This post is to announce a shiny app I’ve written to test regular expressions in an R environment.
If you’re not interested in reading any commentary on the motivation & features, here’s a link to the app on shinyapps.io. If you use the app and have any issues please report them to the app’s github repo (also please leave a ★ if you like the app!)
This is definitely not the first online regex tester, and it’s not the most fully featured. The main reasons for developing this were:
- Testing in an R environment (I would always have to double my backslashes after working out a regex in another tester)
- A fun/challenging side project that involved shiny
- And of course to have the chance to help somebody out if they find the app useful
- The other 2 options concerning backslashes allow you to write an R flavored regex.
- For example, if you want to match a literal period with a regex you’ll type “\\.” (as if you were writing the regex in R).
- If you don’t like this behavior, and you’d rather type half of the slashes needed to make the regex functional in R, you can select the “Auto Escape Backslashes” option for “Pattern” and then use “\.” to match literal periods in the app.
- There are 2 text inputs:
- Matching Pattern: type the regular expression or fixed pattern here that you want to use to match against your text.
- Test String: type the text that you want your Matching Pattern to search through
- After the pattern and test string are entered we see 2 different versions of the resulting pattern matching:
- The test string is shown with the matches/capture groups highlighted where they appear in the text
- As noted in the UI, currently nested capture group highlighting isn’t supported.

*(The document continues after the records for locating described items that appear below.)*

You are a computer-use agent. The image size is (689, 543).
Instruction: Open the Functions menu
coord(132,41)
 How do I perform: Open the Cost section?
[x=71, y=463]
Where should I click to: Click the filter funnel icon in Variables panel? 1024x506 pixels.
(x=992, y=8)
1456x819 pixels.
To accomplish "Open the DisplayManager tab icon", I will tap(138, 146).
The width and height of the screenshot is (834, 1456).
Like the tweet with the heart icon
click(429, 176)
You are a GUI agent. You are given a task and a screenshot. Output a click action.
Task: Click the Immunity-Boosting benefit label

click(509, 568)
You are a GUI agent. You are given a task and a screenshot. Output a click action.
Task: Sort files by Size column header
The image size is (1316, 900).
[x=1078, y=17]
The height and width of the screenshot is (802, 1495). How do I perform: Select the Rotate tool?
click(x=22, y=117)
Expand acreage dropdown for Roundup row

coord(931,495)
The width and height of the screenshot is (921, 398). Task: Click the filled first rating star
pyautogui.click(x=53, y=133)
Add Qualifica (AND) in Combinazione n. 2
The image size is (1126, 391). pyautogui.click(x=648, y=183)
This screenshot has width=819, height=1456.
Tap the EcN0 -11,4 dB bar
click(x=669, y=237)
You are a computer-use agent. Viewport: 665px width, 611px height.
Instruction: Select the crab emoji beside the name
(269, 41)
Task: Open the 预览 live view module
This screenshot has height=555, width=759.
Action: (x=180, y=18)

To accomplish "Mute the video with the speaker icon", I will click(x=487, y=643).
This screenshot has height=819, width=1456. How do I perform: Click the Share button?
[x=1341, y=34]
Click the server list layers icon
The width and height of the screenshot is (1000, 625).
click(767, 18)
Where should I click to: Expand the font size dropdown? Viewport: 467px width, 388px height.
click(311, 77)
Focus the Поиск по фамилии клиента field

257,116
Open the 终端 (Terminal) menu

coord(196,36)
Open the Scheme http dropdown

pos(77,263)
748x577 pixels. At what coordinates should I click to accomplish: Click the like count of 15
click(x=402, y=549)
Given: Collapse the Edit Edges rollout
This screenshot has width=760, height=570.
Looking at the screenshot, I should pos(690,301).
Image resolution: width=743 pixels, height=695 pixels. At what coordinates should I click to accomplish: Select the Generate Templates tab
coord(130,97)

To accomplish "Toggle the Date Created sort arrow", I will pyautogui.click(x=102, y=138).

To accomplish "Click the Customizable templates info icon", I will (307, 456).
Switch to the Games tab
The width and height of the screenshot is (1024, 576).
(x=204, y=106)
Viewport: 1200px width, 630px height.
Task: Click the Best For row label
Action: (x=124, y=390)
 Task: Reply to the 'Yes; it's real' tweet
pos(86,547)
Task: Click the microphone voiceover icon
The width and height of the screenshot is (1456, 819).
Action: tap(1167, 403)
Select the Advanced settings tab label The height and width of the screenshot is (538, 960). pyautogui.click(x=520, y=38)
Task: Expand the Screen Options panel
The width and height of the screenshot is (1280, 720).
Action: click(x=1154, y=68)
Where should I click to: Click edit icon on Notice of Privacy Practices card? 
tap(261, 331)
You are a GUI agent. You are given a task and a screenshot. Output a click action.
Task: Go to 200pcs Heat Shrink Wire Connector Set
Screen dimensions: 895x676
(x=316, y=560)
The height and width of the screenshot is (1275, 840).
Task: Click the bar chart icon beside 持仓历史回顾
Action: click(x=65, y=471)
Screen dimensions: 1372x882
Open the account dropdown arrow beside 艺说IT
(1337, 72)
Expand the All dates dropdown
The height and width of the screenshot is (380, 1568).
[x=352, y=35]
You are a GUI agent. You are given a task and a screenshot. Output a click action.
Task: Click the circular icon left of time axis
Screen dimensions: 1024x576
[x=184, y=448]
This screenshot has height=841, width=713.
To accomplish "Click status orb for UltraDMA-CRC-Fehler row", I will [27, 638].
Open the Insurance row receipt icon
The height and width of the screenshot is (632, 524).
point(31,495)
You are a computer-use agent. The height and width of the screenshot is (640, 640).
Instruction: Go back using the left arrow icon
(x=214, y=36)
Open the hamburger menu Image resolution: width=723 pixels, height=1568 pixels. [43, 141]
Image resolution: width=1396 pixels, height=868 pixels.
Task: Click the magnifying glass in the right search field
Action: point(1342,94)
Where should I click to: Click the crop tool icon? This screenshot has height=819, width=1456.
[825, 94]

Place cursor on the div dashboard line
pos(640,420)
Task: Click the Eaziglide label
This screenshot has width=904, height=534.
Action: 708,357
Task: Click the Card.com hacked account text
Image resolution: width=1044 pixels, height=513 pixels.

If our matching pattern was “t(e(s))(t)” the highlighting wouldn’t display correctly.
- The second output is a bulleted list of the matches and capture groups found in our test string. In the screen shot below we see we matched 2 instances of “test”, and each of these matches display below them the contents of the 2 capture groups we included in our regex pattern.
- There’s additionally a collapsable panel that will do it’s best to break down your regex and explain the components. As noted in the UI these explanations are provided by rick.measham.id.au
- The screen shot below shows the explanation for our regex: “t(es)(t)”
- The app includes some documentation for using regular expressions in R. The two including pieces of helping documentaion are:
- The RStudio Regex Cheatsheet
- The base R documentation on regex (this is what would appear if you ran the command
Shiny’s bootstrap roots allow apps to transition between desktop and mobile pretty seamlessly. The app’s mobile experience isn’t terrible, so you can use it for all your regex-ing fun on the go! (I won’t ask why)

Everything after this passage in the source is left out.